◆ What the task asks
Extract the data below verbatim, from the line containing "Select the £602,349 cell" through the final line, and leave out the pictures.
::::
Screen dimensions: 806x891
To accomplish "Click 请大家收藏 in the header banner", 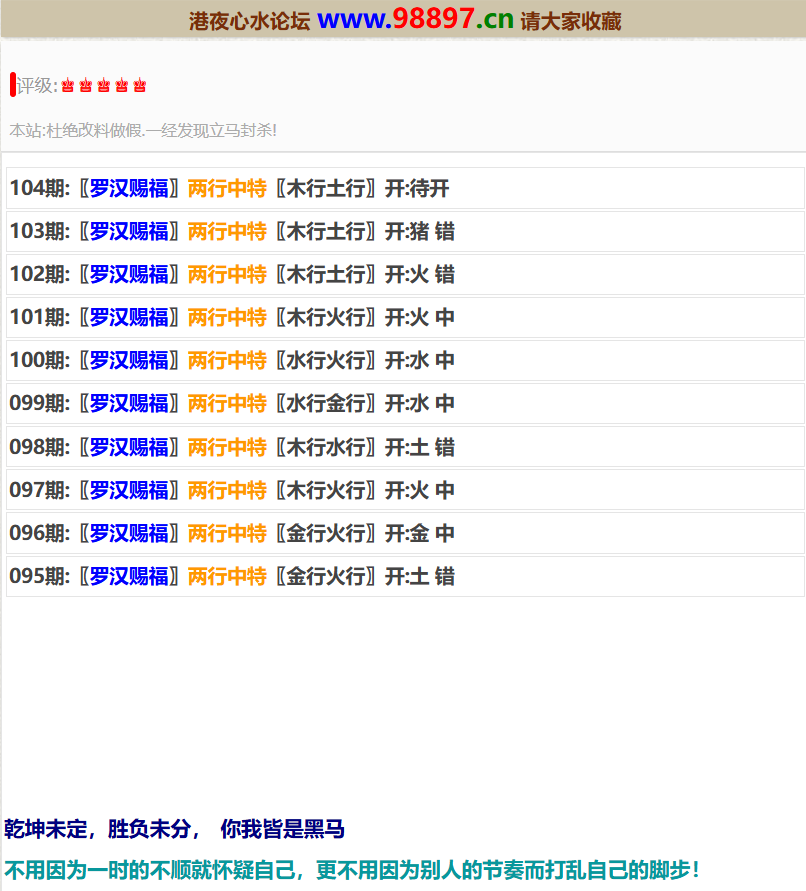I will point(571,21).
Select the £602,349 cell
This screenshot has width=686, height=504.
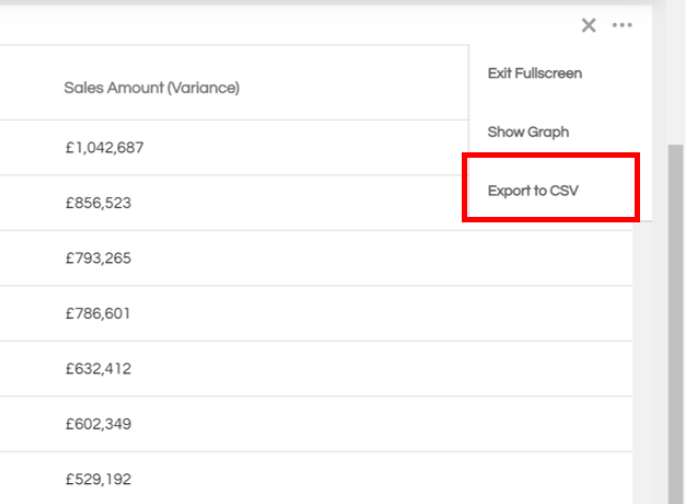point(98,424)
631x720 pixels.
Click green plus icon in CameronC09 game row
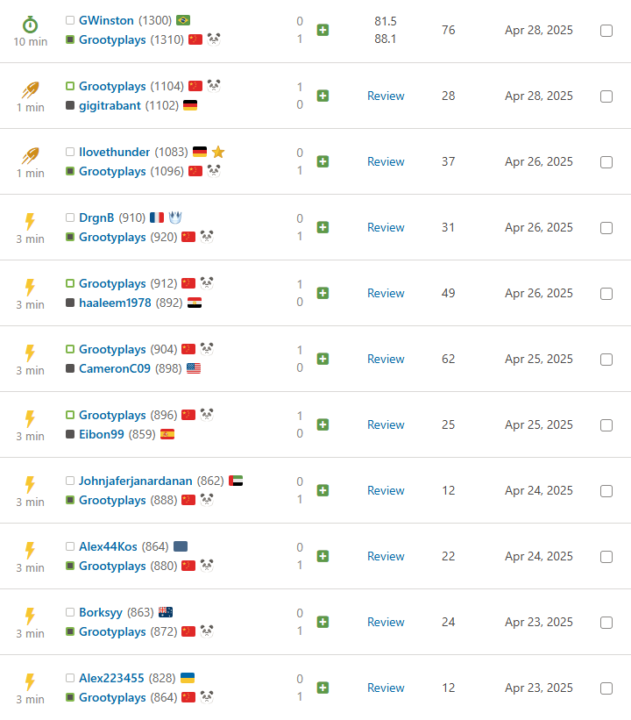(323, 359)

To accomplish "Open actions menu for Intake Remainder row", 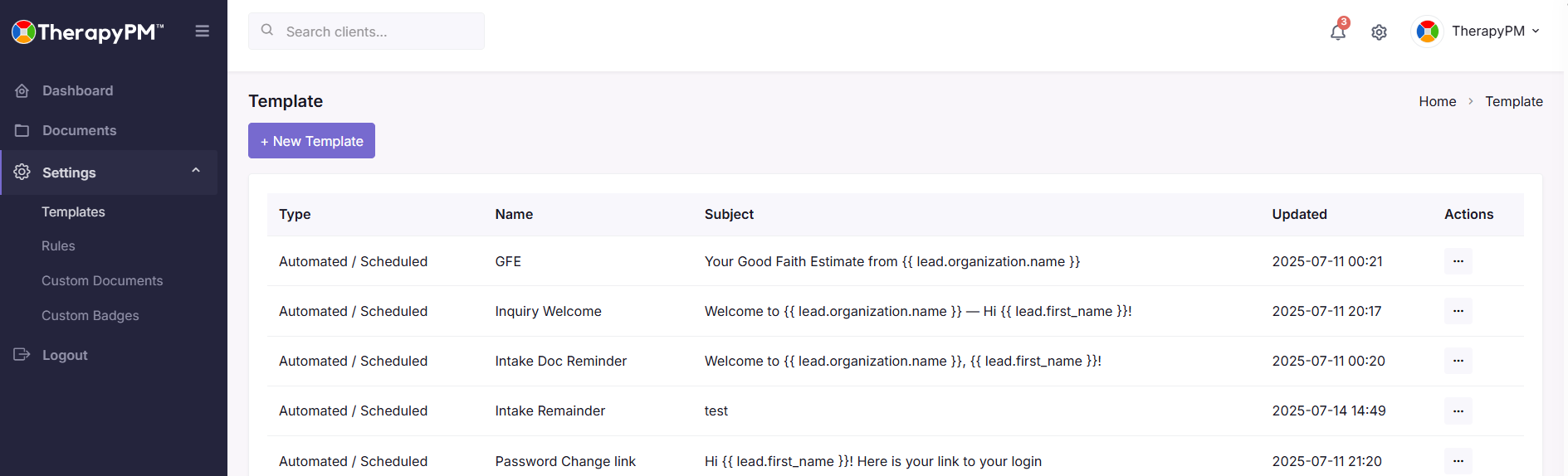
::::
◆ Answer for this exercise
Select the £602,349 cell
This screenshot has width=686, height=504.
point(98,424)
631x720 pixels.
Click green plus icon in CameronC09 game row
(323, 359)

To accomplish "Open actions menu for Intake Remainder row", 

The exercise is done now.